- [EXTRAIT FOURNI]:
Je parle d’une bonne quinzaine de livres, ce qui n’est pas absolument rien. Et je n’hésite pas à croire que si la littérature française doit sortir vivante de la vacuité sidérante et du conformisme accablant dans lesquels l’ont plongée aussi bien l’institution universitaire que les politiques éditoriales de ces quarante dernières années, la redécouverte de cette œuvre par de jeunes ou de nouveaux lecteurs aura un rôle déterminant à jouer.
Car il y a dans la phrase d’Henri Béraud quelque chose d’asséné et de brutal, de juste et d’élégant, et même souvent de raffiné, qui fait sa fête à tout amoureux de la langue française. Henri Béraud ne fut ni un idéologue, ni un penseur, ni un politique Contrairement à beaucoup d’hommes de sa génération, il sortit la vie sauve de l’enfer des tranchées de quatorze dix-huit. Comme beaucoup d’hommes de sa génération, il sut alors qu’il avait sacrifié son existence, car la société au sein de laquelle elle s’apprêtait à se dérouler avant que la boucherie ne commence, cette société, bel et bien, n’était plus. C’est pourquoi il jeta sur le monde un regard à la fois baroque et lyrique, l’un de ceux qui siéent mal au sérieux que lui demandait son temps : un regard de revenant désenchanté. Iceberg anachronique et têtu, n’explique-t-il pas encore, en 1944 ainsi sa conception politique : « Elle s’exprime toute dans l’amour de la France , la haine des Anglais et le refus de toute obédience étrangère » Cette politique qui, dit-il « a suffi à nos vieux rois, aux hommes de 93, à Napoléon, peut bien suffire à un fils de boulanger.»

- [CONSIGNES]:
(a) Réécrivez l'extrait fourni depuis « Je parle d’une » jusqu'à « déterminant à jouer. » inclus, en remplaçant « quinzaine » par « vingtaine ».
(b) Dans les enregistrements, mettez sous forme de liste numérotée les lignes qui vont de celle contenant « You are a computer-use » jusqu'à celle contenant « Looking at the » incluse. Omettez les lignes vides ainsi que les images.

- [ENREGISTREMENTS FOURNIS]:
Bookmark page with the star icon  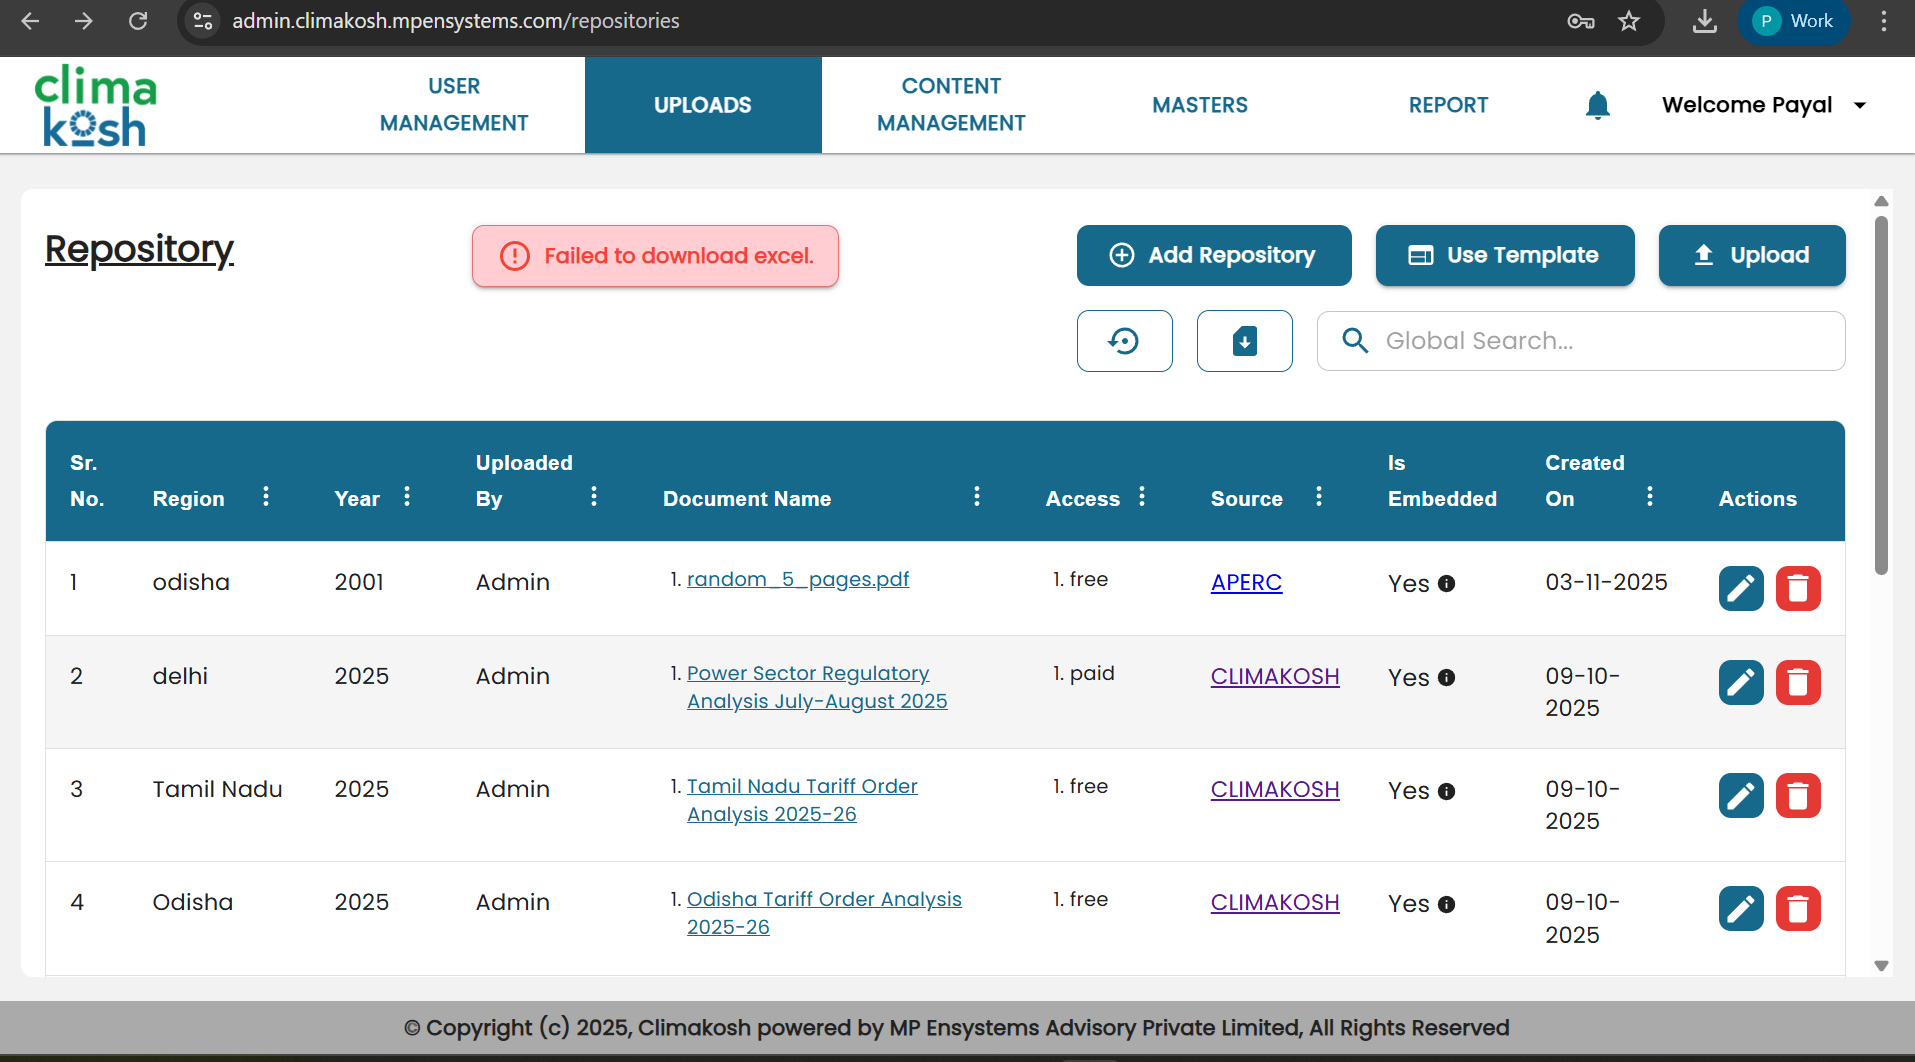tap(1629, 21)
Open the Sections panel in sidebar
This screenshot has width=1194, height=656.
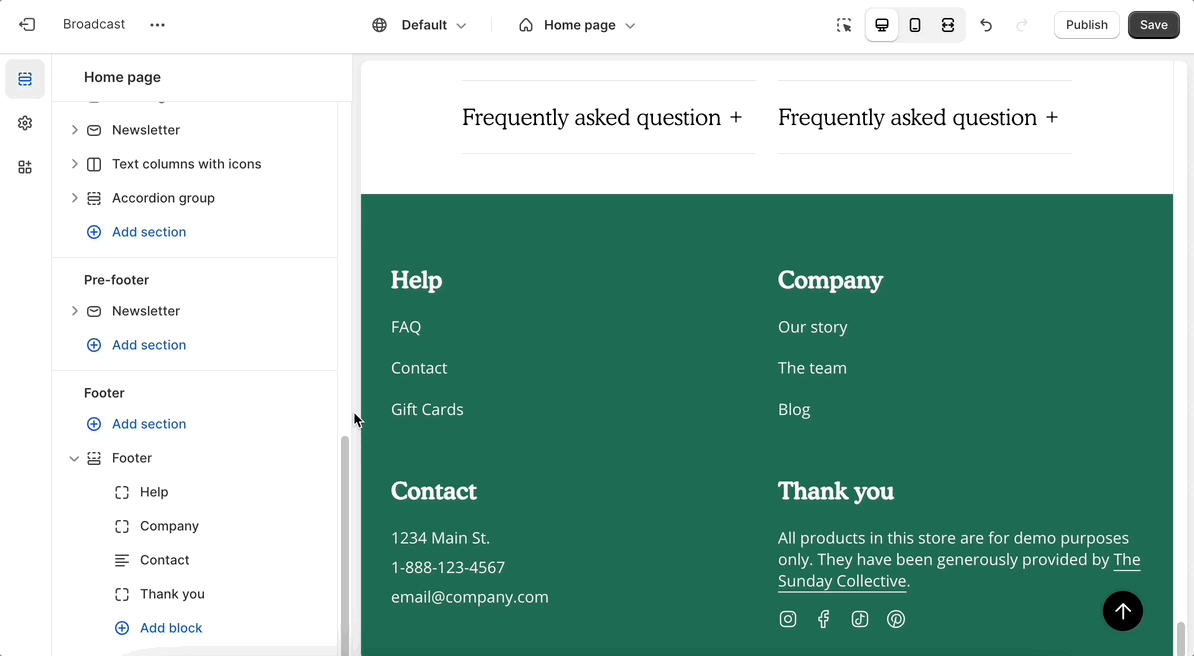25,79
--
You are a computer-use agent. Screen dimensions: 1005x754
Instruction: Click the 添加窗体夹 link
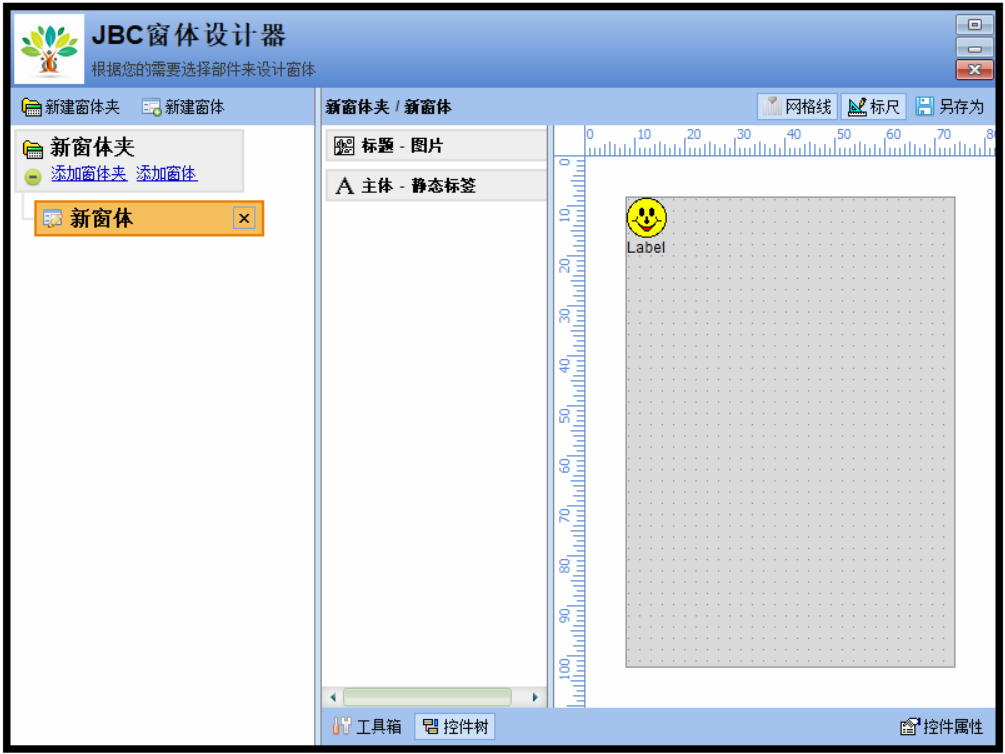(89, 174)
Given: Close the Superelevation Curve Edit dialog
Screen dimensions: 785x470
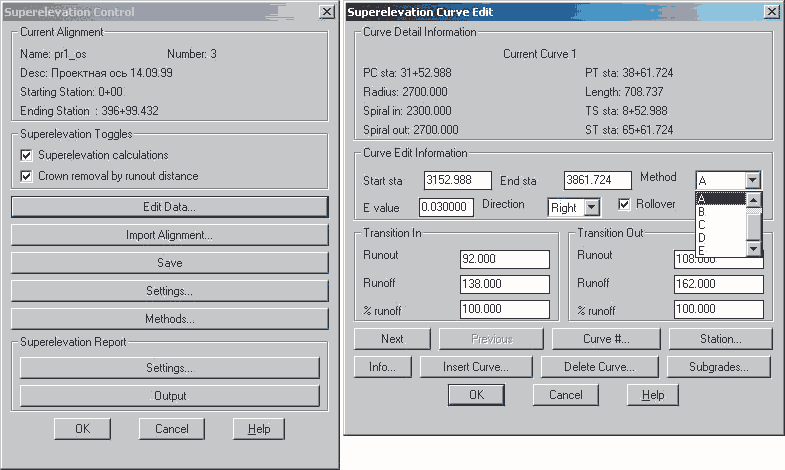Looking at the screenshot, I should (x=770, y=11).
---
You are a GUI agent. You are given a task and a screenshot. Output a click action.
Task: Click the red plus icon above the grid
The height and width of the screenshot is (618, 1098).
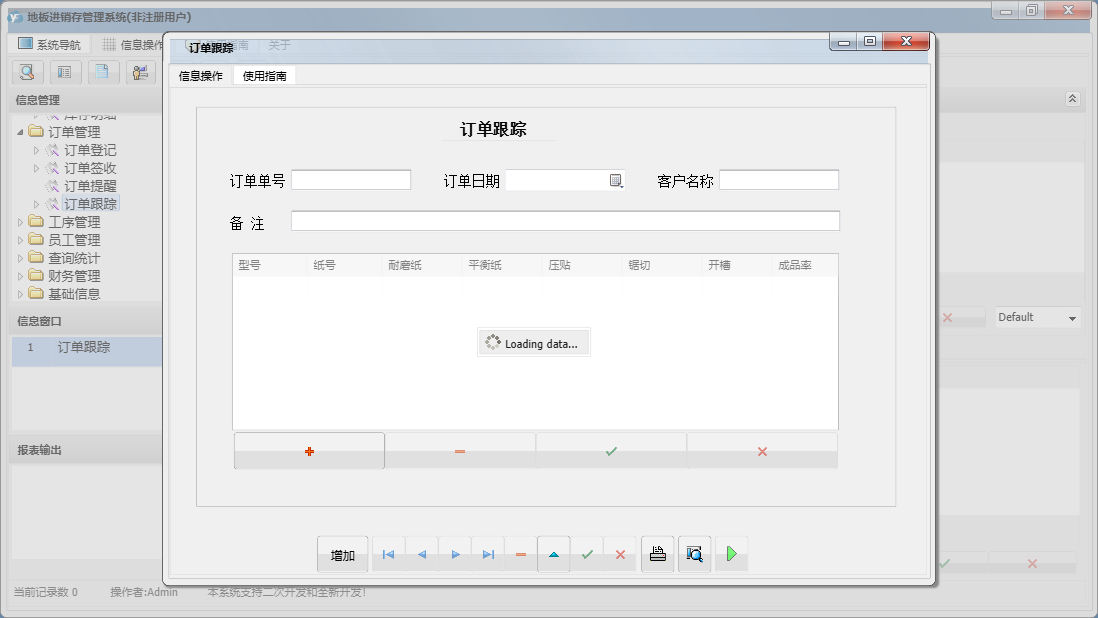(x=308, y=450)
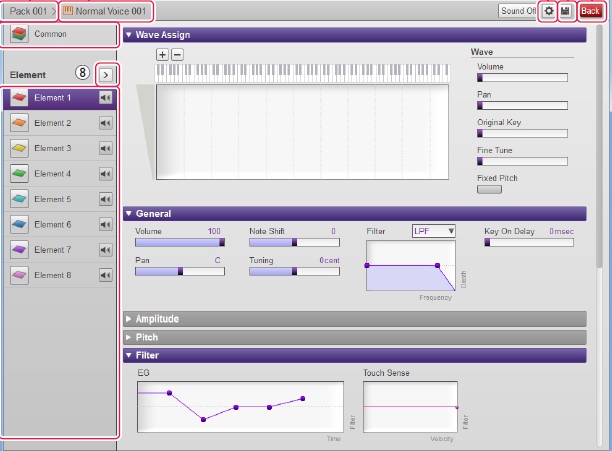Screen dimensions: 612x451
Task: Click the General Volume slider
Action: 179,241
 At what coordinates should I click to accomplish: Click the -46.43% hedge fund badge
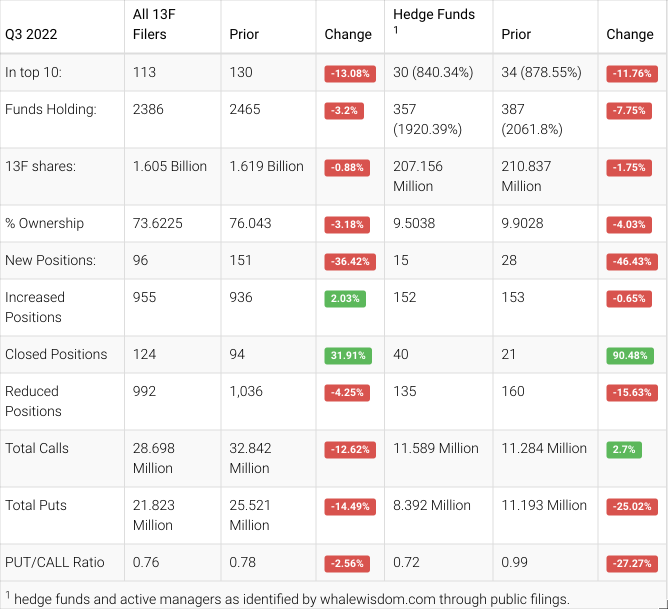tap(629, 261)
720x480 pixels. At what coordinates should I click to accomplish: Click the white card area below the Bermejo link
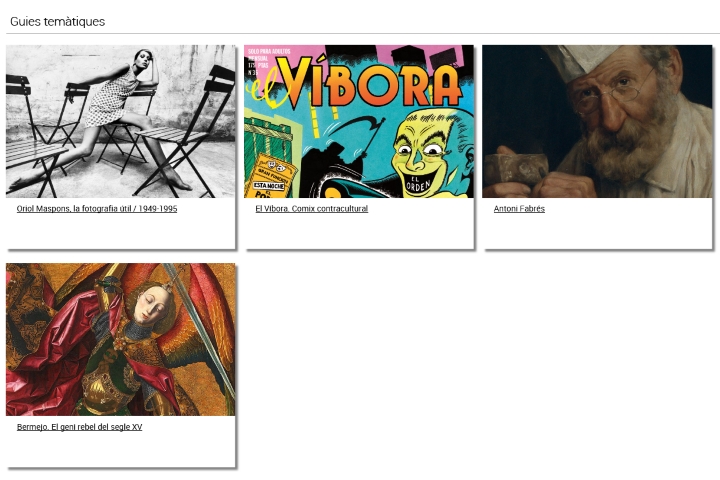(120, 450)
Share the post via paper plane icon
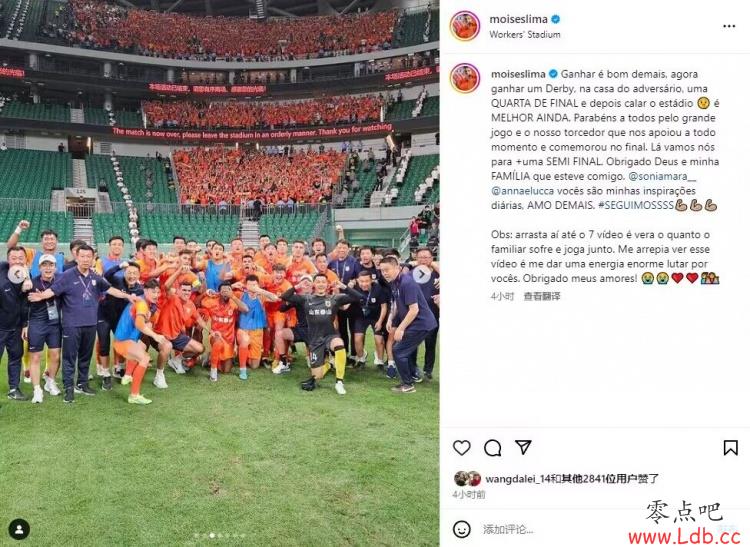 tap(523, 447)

- [RÉPONSES ATTENDUES]:
(a)
Je parle d’une bonne vingtaine de livres, ce qui n’est pas absolument rien. Et je n’hésite pas à croire que si la littérature française doit sortir vivante de la vacuité sidérante et du conformisme accablant dans lesquels l’ont plongée aussi bien l’institution universitaire que les politiques éditoriales de ces quarante dernières années, la redécouverte de cette œuvre par de jeunes ou de nouveaux lecteurs aura un rôle déterminant à jouer.

(b)
1. You are a computer-use agent. Screen dimensions: 1005x754
2. Instruction: Click the 添加窗体夹 link
3. (89, 174)
4. Given: Close the Superelevation Curve Edit dialog
5. Screen dimensions: 785x470
6. Looking at the screenshot, I should (x=770, y=11).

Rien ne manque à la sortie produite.